By Alan Christiansen, NMD
Thyroid cancer is the most common endocrine cancer and fastest increasing type of cancer in the United States. In some parts of the world, the yearly incidence has doubled in the last decade alone. The most common type of thyroid cancer is papillary and it has a 10-year survival rate of 90-95%. The main elements of its treatment include thyroidectomy, post-surgical radioiodine administration (RIA,) and therapeutic thyrotropin suppression for life.

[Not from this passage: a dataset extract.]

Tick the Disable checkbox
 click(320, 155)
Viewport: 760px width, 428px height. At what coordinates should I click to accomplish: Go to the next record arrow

Historically, RIA has relied on inducing a hypothyroid state to maximize radioiodine uptake in cells with thyroid histology. This causes the need for greater amounts of radiation and the symptoms and complications of being severely hypothyroid following surgery. Recombinant human thyoritropin (Thyrogen, Genzyme, USA) is a Thyroid hormone-releasing hormone analog that allows patients to achieve a TSH elevation without hypothyroidism. This also lets less radioiodine be needed and allows it to better target thyroid tissues.
In a recent study fifteen patients with thyroid cancer who were followed for 24 months after treatment with Thyrogen while receiving a lower than typical dose of radioiodine (<100 mCi.) Their success rate for full ablation (88.2%) was similar to that of higher dose radiation.
The clinical relevance of these findings to Naturopathic Physicians is that it will allow them to better advocates for their patients. Although Thyrogen is available and usually not out of pocket, many oncologists and endocrinologists do not yet routinely offer it. By encouraging your patients and their other providers to make use of this development, you can prevent many short-term and likely some long team complications of treatment
Reference: Mylonas C, Zwas S, et al. Recombinant human thyroid-stimulating hormone in
radioiodine thyroid remnant ablation. 2014. IMAJ. February.